Vor allem den deutschen Kunden könnte indes eine andere Option der algerischen Regierung bald zu schaffen machen: die Drosselung des geplanten Ausbaus der Verflüssigungskapazitäten. Schon vor Jahren hat ein deutsches Konsortium umfangreiche Lieferverträge abgeschlossen, die jedoch nur erfüllt werden können, wenn die Anlage von Arzew weiter ausgebaut wird.

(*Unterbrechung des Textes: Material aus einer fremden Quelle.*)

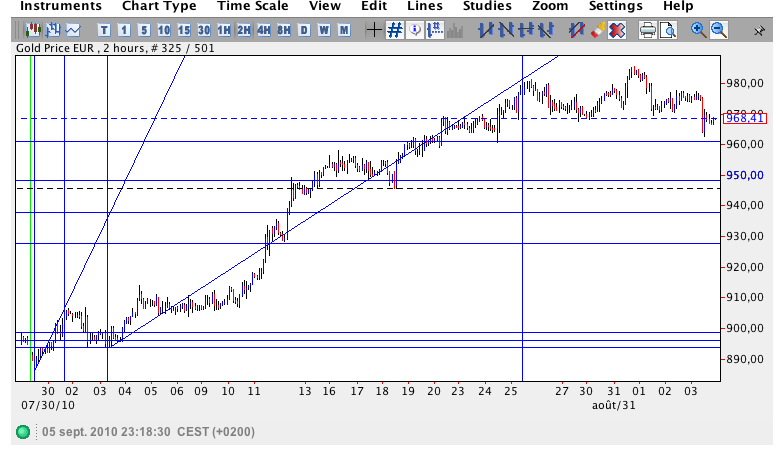Screen dimensions: 776x449
Task: Zoom in with the magnifier plus icon
Action: pos(698,30)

Da die Sonatrach diese Pläne vorerst zu den Akten gelegt hat, ist die deutsche Versorgung wieder völlig unsicher geworden. Denn es ist kein Geheimnis, daß die Kapazität der Pipeline nach Italien nicht ausreichen wird, um die eingegangenen Verpflichtungen zu erfüllen. Die Pläne, eine weitere Leitung nach Spanien zu verlegen, sind vorerst nicht mehr als Zukunftsmusik.

So geben sich jetzt nach den Amerikanern und Franzosen auch deutsche Manager in Algier die Türklinke in die Hand. Ihre Erfolgschancen sind gering, womit die Algerier allerdings zumindest das Argument von der sicheren Versorgung ihrer Kunden selbst ad absurdum führen würden.